There are hints of “Ost-algia” in the air these days in Germany. One in seven German wants the Wall back, according to a recent poll published in Stern magazine. Many feel they were better off when the country was divided. They are bitter about high taxes and millions of dollars of their money poured into rebuilding the formerly communist east over the past two decades. And all that for what? For an eastern region that’s depleting itself demographically, and where unemployment is twice as high as in western Germany.
But lost in those statistics is the reality of oppression.
This year’s literature Nobel Prize is bringing that reality to the surface. German novelist Herta Mueller gives voice to key themes of the oppression, dictatorship, and exile that dominated not only her life but that of the millions of victims of the Soviet regime in Germany and Eastern Europe.
That’s why German president Horst Koehler said it was a “good signal” that the top literary honor went to Herta Mueller on the 20th anniversary of the end of the dictatorships in Eastern Europe.
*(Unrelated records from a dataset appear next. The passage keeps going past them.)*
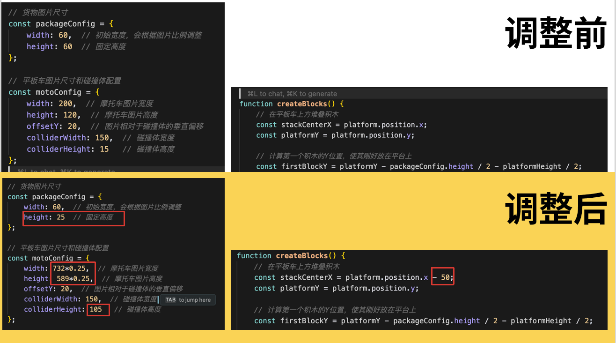
Task: Click "const motoConfig" in the yellow after section
Action: click(44, 258)
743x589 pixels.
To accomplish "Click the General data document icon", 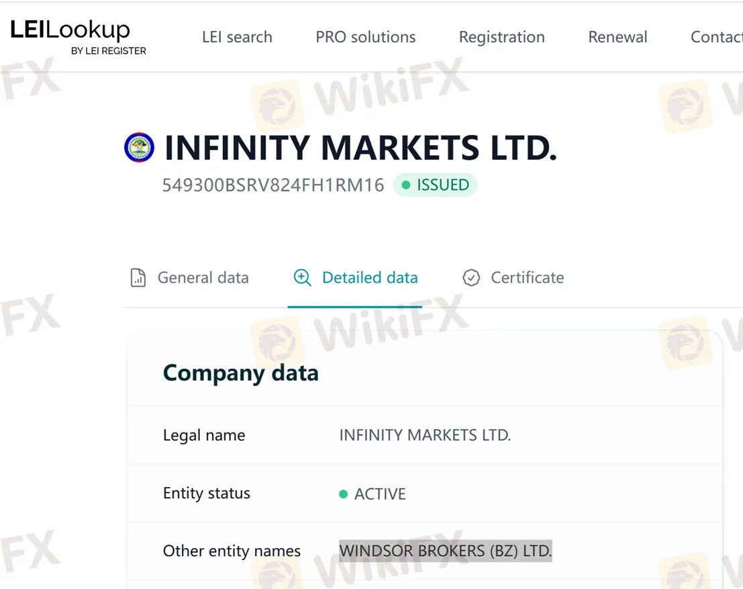I will tap(138, 278).
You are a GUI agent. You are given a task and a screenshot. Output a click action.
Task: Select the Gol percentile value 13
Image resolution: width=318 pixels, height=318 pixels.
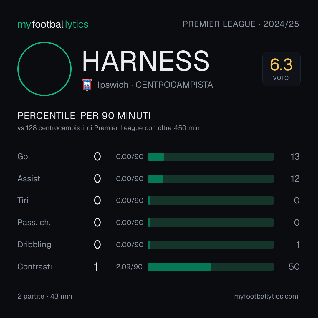click(295, 157)
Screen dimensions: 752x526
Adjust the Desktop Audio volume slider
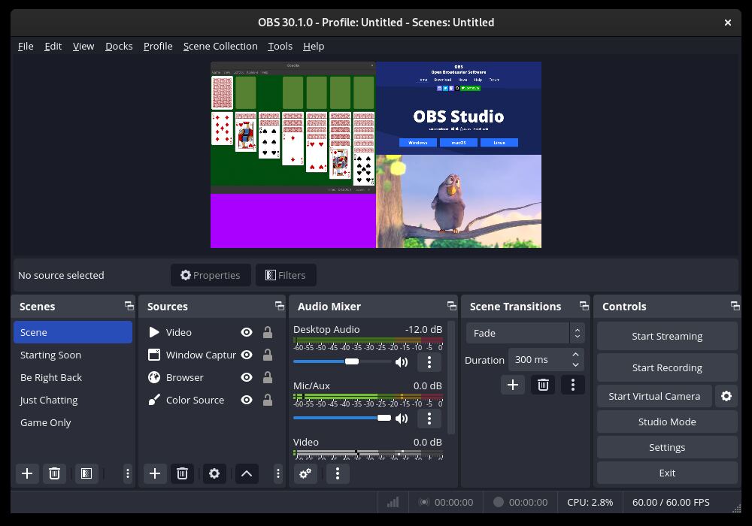coord(352,361)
Herta Mueller “has a capacity of really giving you a sense of what it’s like to live in a dictatorship; also, what it’s like to be part of a minority in another country and what it’s like to be an exile,” Academy Permanent Secretary Peter Englund told Swedish radio news today, as he praised the woman who received death threats in her native Romania for refusing to cooperate with Nicolae Ceausescu’s totalitarian regime.
Read the Monitor Book Editor's take on Mueller's work, here.
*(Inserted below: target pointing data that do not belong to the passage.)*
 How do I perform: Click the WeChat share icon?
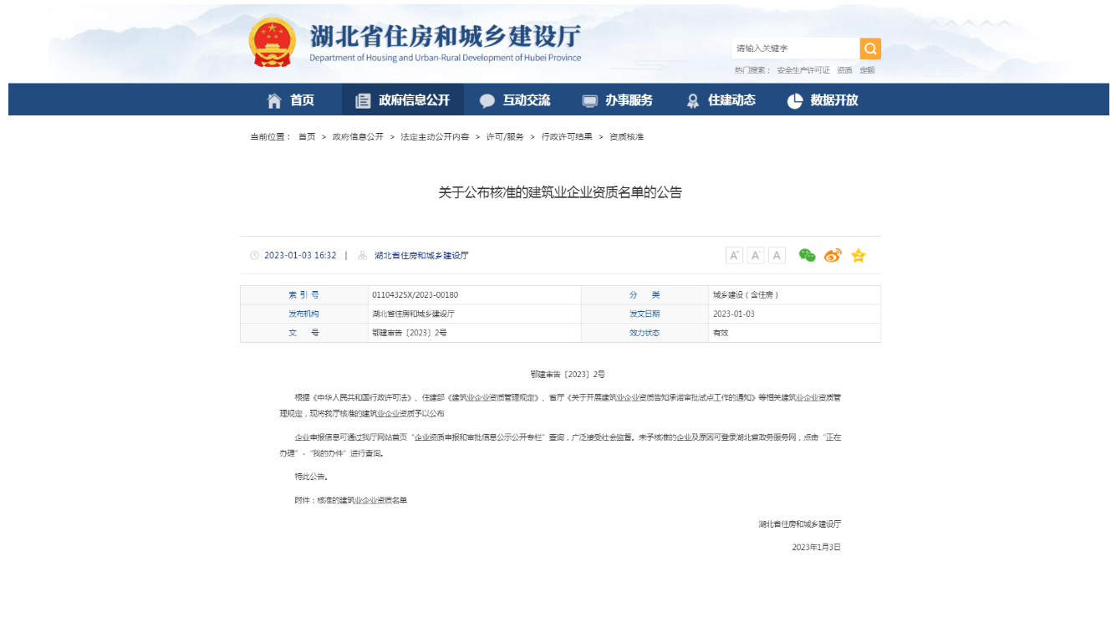coord(807,255)
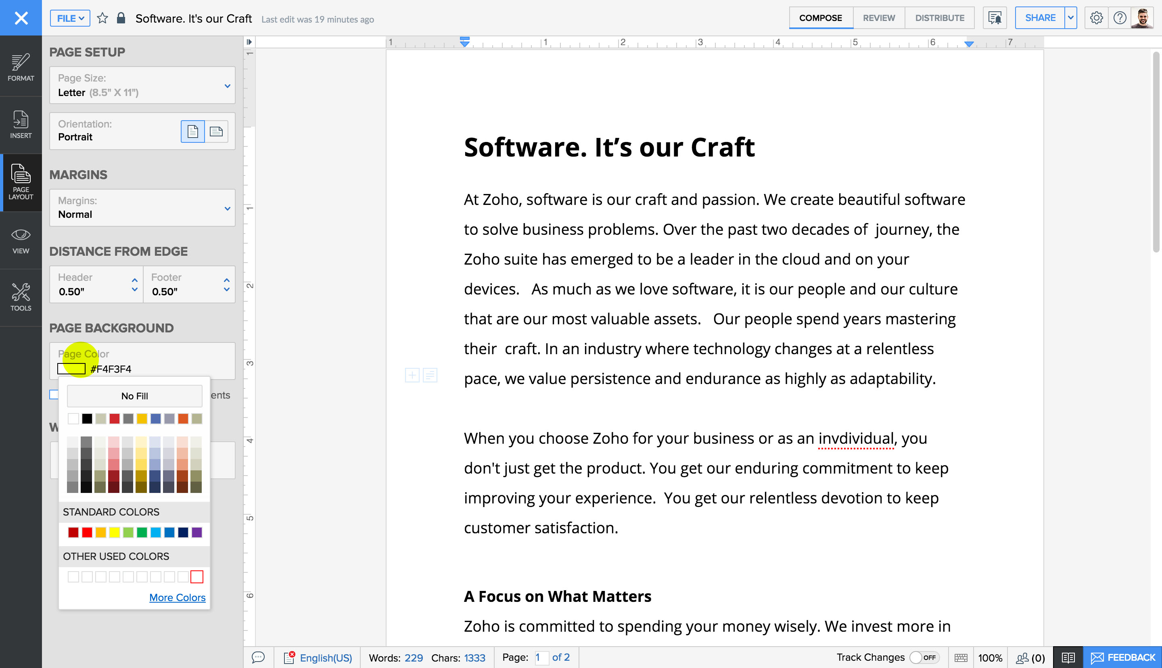Click the lock document icon
The width and height of the screenshot is (1162, 668).
coord(121,18)
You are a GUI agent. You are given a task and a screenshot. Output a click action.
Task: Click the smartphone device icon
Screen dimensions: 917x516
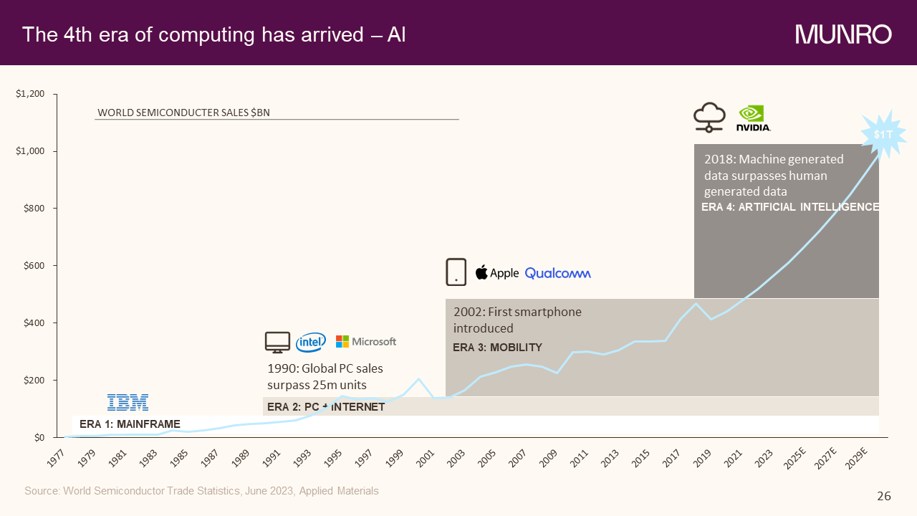pyautogui.click(x=456, y=272)
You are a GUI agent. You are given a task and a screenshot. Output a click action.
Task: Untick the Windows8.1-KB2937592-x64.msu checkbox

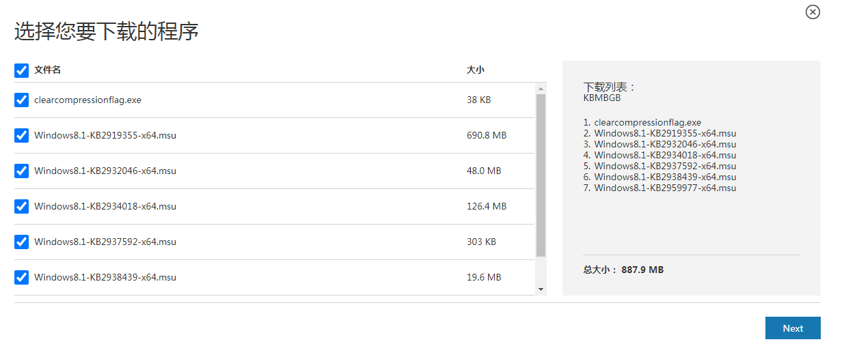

Her family belonged to the German-speaking minority in Romania, a country that was closely linked to Nazi Germany. Her father served with the Waffen SS during World War II. But when, in 1945, the Red Army marched into Romania, all of Romania’s ethnic German men and women between 17 and 45 years of age - 80,000 in all - were deported to Soviet labor camps. Mueller’s mother was one of them. She spent five years in a labor camp in what is today Ukraine.
In her latest novel, “Everything I Own I Carry with Me” (“Atemschaukel” in German) Mueller depicts the exile of German Romanians. “That’s her life motto, to break the silence about the dictatorship in Romania ... and its consequences on people, and she wants to give the silence a voice,” Sigrid Loeffler, a German literary critic, said today on German Public Radio.
Although Mueller grew up in Romania, she was always part of a minority, and never felt at home there. Eventually, she escaped to Berlin in 1987. Her work -- for example, “ Traveling on One Leg” -- deals with the consequences not only of oppression but of exile. “A lot of her books deal with being torn between staying and having to go, between saying goodbye and separating, about feeling a foreigner in one’s own country,” Loeffler said. “Hers is a life in transit. She’s waiting to go, but she never really arrives in the new country.”